Propongo 10 puntos de reflexión que considero fundamentales en estos tiempos de transición hacia una filosofía, una teología y una espiritualidad no-teísta, posteísta o transteísta. Este último término, “transteísta”, es el que yo prefiero: con una imagen u otra o ninguna (?) de Dios, con nombre o sin él, pero siempre “más allá” de toda imagen y nombre, hacia el Misterio, el Silencio.
Divido mis reflexiones en dos partes: la primera en torno a Dios y la segunda en torno a Jesús.
I. DIOS MÁS ALLÁ DE “DIOS”
1.1. ¿Crees en Dios?
Se cuenta que Arnold J. Toynbee, el famoso historiador de las civilizaciones, conversaba en 1963 con su hijo, que de pronto le preguntó: "¿Crees en Dios?". Toynbee contestó: "Creo en Dios si las creencias hindúes o chinas están incluidas en la creencia en Dios. Pero me parece que los cristianos, judíos y musulmanes, en su mayoría, no admitirían esto y dirían que no es una genuina creencia en Dios".

□ □ □ □ □

**TAREA ASIGNADA A**
Reescribe el texto extraído desde "Propongo 10 puntos" hasta "1.1. ¿Crees en Dios?", ambos incluidos, y pon "Enigma" en lugar de "Misterio".
**TAREA ASIGNADA B**
Prosigue el texto extraído, que trata de la creencia en Dios, justo después de su última oración.

**DATOS PROPORCIONADOS**
□ □ □ □ □

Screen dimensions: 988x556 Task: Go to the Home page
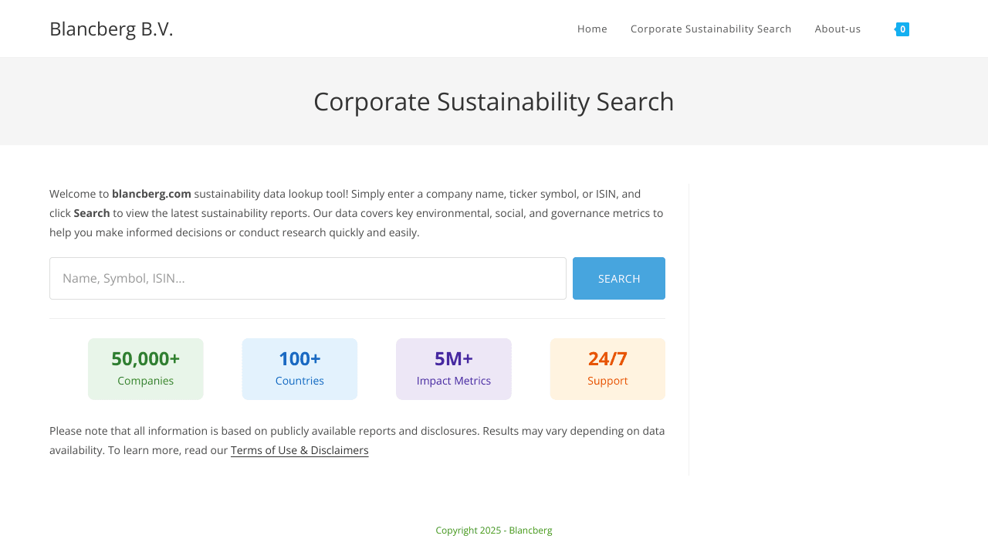tap(592, 29)
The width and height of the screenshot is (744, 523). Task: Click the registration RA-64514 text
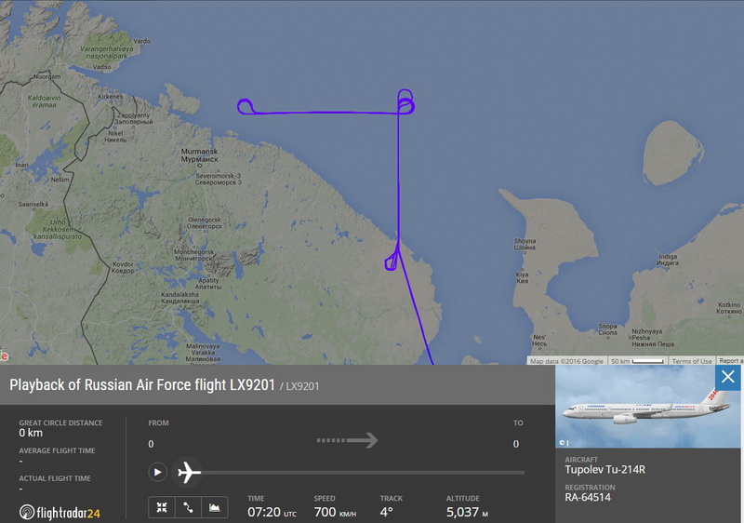tap(588, 497)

□ □ □ □ □

**RESULTADO A**
Propongo 10 puntos de reflexión que considero fundamentales en estos tiempos de transición hacia una filosofía, una teología y una espiritualidad no-teísta, posteísta o transteísta. Este último término, “transteísta”, es el que yo prefiero: con una imagen u otra o ninguna (?) de Dios, con nombre o sin él, pero siempre “más allá” de toda imagen y nombre, hacia el Enigma, el Silencio.
Divido mis reflexiones en dos partes: la primera en torno a Dios y la segunda en torno a Jesús.
I. DIOS MÁS ALLÁ DE “DIOS”
1.1. ¿Crees en Dios?

**RESULTADO B**
Si se me pregunta, como su hijo preguntó a Toynbee, “¿Tú crees en Dios?”, también yo podría responder como él. O simplemente diría: “Depende de lo que entendamos por Dios”. No creo lo que se entiende por “Dios teísta”, pero creo que creo en Dios como Misterio fontal indecible de la Realidad. Esto me lleva al segundo punto.
1.2. ¿Qué se entiende por “imagen teísta de Dios”?
También el término teísmo es equívoco. Para simplificar, me remito a la definición que ofreció el gran teólogo obispo John Shelby Spong: “la creencia en un Ser externo, personal, sobrenatural y potencialmente actuante en lo real” (Why Christianity must change or die [Por qué el cristianismo debe cambiar o morir)], HarperSanFrancisco, Nueva York 1998, p. 46). Un Ente Supremo, anterior y exterior al mundo, “personal”, que creó el mundo de la nada e interviene en él cuando quiere.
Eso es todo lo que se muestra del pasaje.